• _WHAT YOU SHOULD DO_: Once you reach the line that contains "Expand Field ID: UDF2 row", retype it and every line after it exactly, ending with the last line of the entries.

[Entries taken from a collection]
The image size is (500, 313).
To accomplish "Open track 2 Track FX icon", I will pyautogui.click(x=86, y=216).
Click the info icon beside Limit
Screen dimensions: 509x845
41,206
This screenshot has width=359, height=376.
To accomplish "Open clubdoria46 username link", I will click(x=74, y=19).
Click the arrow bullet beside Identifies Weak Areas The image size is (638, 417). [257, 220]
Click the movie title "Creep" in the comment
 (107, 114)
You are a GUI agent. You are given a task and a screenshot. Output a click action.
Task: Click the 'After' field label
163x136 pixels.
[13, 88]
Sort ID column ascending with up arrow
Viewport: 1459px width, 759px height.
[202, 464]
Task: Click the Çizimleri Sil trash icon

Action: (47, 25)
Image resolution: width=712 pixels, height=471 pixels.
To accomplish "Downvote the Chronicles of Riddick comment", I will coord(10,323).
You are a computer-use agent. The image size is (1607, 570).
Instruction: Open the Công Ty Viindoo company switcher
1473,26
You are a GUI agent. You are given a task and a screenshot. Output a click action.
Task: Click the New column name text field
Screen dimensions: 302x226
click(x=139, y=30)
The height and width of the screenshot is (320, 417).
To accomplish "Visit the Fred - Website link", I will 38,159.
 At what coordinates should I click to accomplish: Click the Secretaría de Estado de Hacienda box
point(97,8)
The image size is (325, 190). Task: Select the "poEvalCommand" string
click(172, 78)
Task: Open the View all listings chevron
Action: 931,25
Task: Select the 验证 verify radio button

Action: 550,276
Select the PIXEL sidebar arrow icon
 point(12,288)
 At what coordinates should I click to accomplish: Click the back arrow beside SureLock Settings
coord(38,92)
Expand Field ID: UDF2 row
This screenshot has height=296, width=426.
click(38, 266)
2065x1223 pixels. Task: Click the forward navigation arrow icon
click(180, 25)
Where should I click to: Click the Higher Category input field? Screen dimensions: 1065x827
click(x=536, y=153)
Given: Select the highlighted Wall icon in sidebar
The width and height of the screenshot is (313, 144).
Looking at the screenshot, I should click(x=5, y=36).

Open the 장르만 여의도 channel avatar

• _TASK RESPONSE_:
Expand Field ID: UDF2 row
This screenshot has height=296, width=426.
click(38, 266)
2065x1223 pixels. Task: Click the forward navigation arrow icon
click(180, 25)
Where should I click to: Click the Higher Category input field? Screen dimensions: 1065x827
click(x=536, y=153)
Given: Select the highlighted Wall icon in sidebar
The width and height of the screenshot is (313, 144).
Looking at the screenshot, I should click(x=5, y=36).

Open the 장르만 여의도 channel avatar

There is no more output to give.